Por otra parte, era totalmente innecesario introducir el argumento del lawfare, porque si bien la ley provincial establece que no puede acceder a un puesto en el Estado quien tenga un "proceso penal pendiente o haya sido condenado en causa criminal por hecho doloso", esa misma ley establece que tal inhabilitación no se aplica a ministros, secretarios ni funcionarios políticos.
Eso lleva a pensar que no se trata de un hecho aislado, producto del capricho de un gobernante, sino de la punta de lanza de una estudiada estrategia dirigida a minar la autoridad del Poder Judicial, convirtiéndolo en un mero servicio de "administración de justicia", y a lograr la impunidad de aquellos de quienes se sospecha, con fundamento y sobradas pruebas irrefutables, que cometieron delitos y por ello están sometidos a procesos judiciales.

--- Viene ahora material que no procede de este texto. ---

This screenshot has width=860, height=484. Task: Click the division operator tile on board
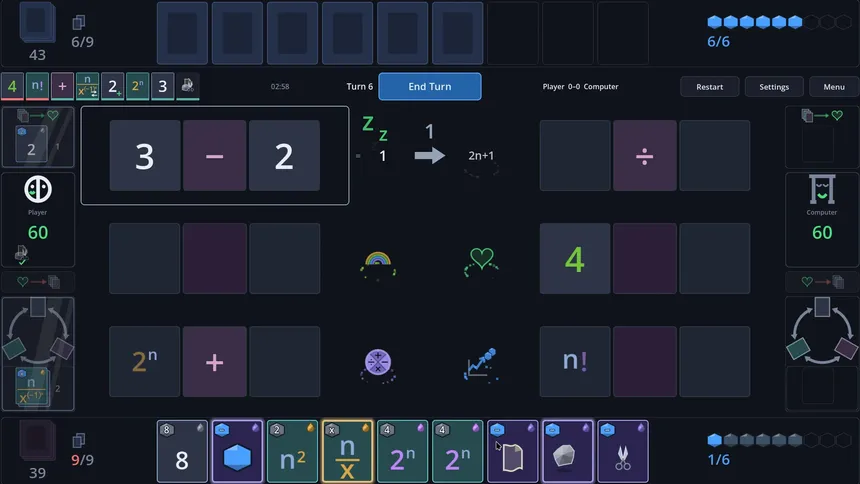point(644,156)
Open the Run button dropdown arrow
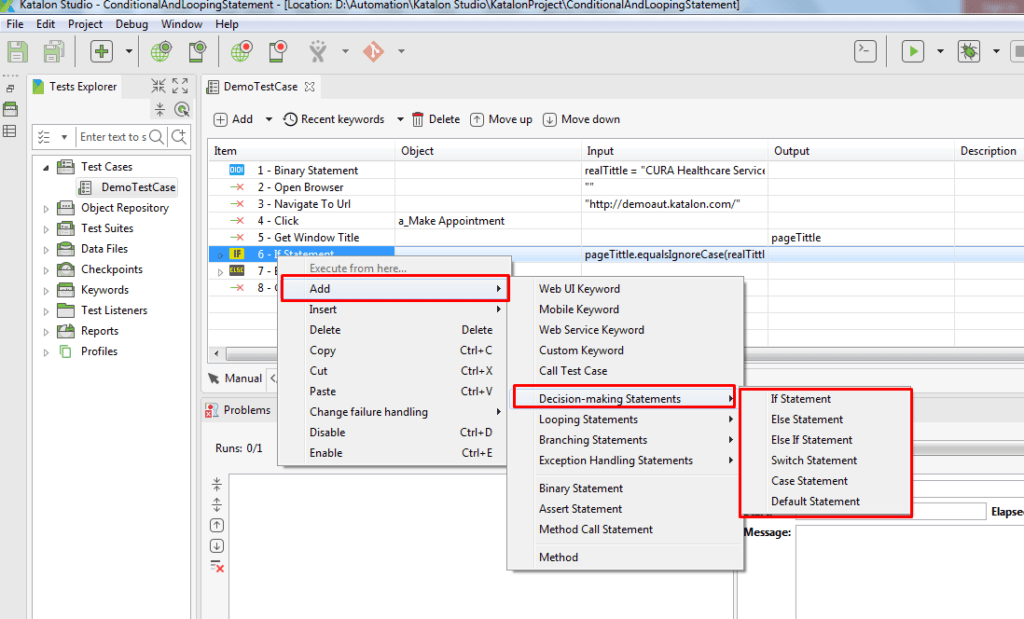This screenshot has height=619, width=1024. coord(940,50)
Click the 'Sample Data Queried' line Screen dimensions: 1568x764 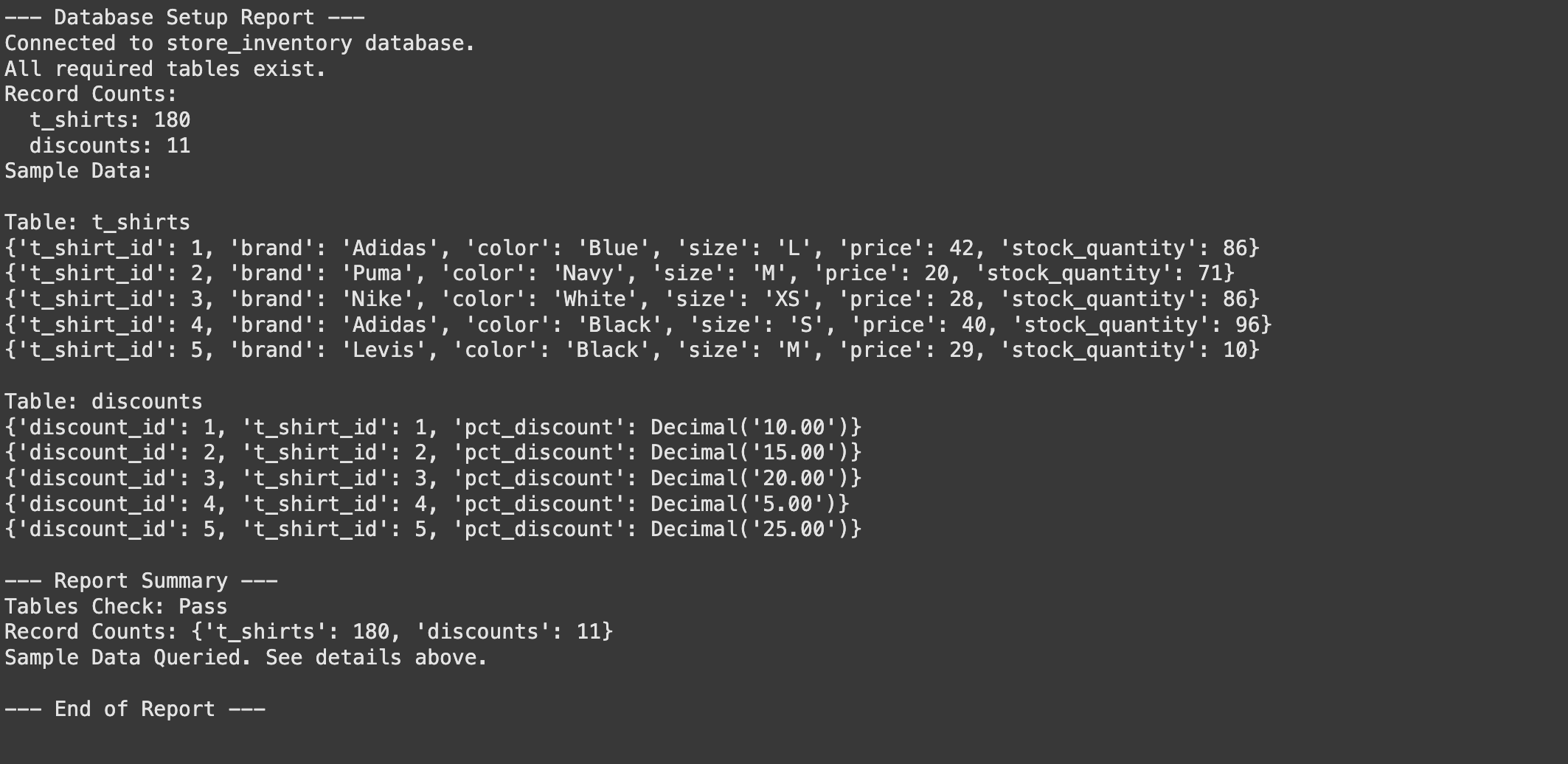246,658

Estos procesos gozan de una alta valoración en la ciudadanía argentina, que tiene la esperanza de que se haga justicia y de que la política no pretenda ocupar el lugar de los magistrados.
No es novedoso que dirigentes políticos, sindicales y empresarios acusados de corrupción intenten desligarse de los delitos cometidos mostrándose como víctimas de un sistema cuyo fin último -aseguran- es perseguirlos y perjudicarlos. Hemos escuchado distintos grados de victimización, pero, hasta ahora, no habían adquirido la jerarquía que les confirió el flamante gobernador al dejarlos plasmados como justificativos en un documento oficial.
Una de las primeras dirigentes en usar el término lawfare como el principio de todos sus males judiciales fue la actual vicepresidenta de la Nación, Cristina Kirchner, procesada en una decena de causas y con múltiples pedidos de prisión preventiva. En el entendimiento y en el de su fracción política, la "guerra judicial" es culpable de que haya "presos políticos", cuando en rigor se trata -vale la pena reiterarlo- de "políticos presos" por probados hechos de corrupción.
Kicillof pareciera haberse erigido en juez de los procesos que atraviesan quienes él elige para acompañarlo en su gestión. En los fundamentos de los decretos sostiene, incluso, que tanto Gollán como Girard "han declarado bajo juramento" que se encuentran procesados "bajo una injusta persecución penal".
Si no fuera tan delicado el tema, estas manifestaciones llamarían a risa.
Resulta inesperado y absolutamente cuestionable que un mandatario interprete que es él quien debe decidir cuándo un proceso judicial es válido y cuándo no. Incluir en un decreto el concepto de lawfare no parece perseguir otra cosa que la institucionalización de un nuevo relato, sostenido en criterios políticos e ideológicos.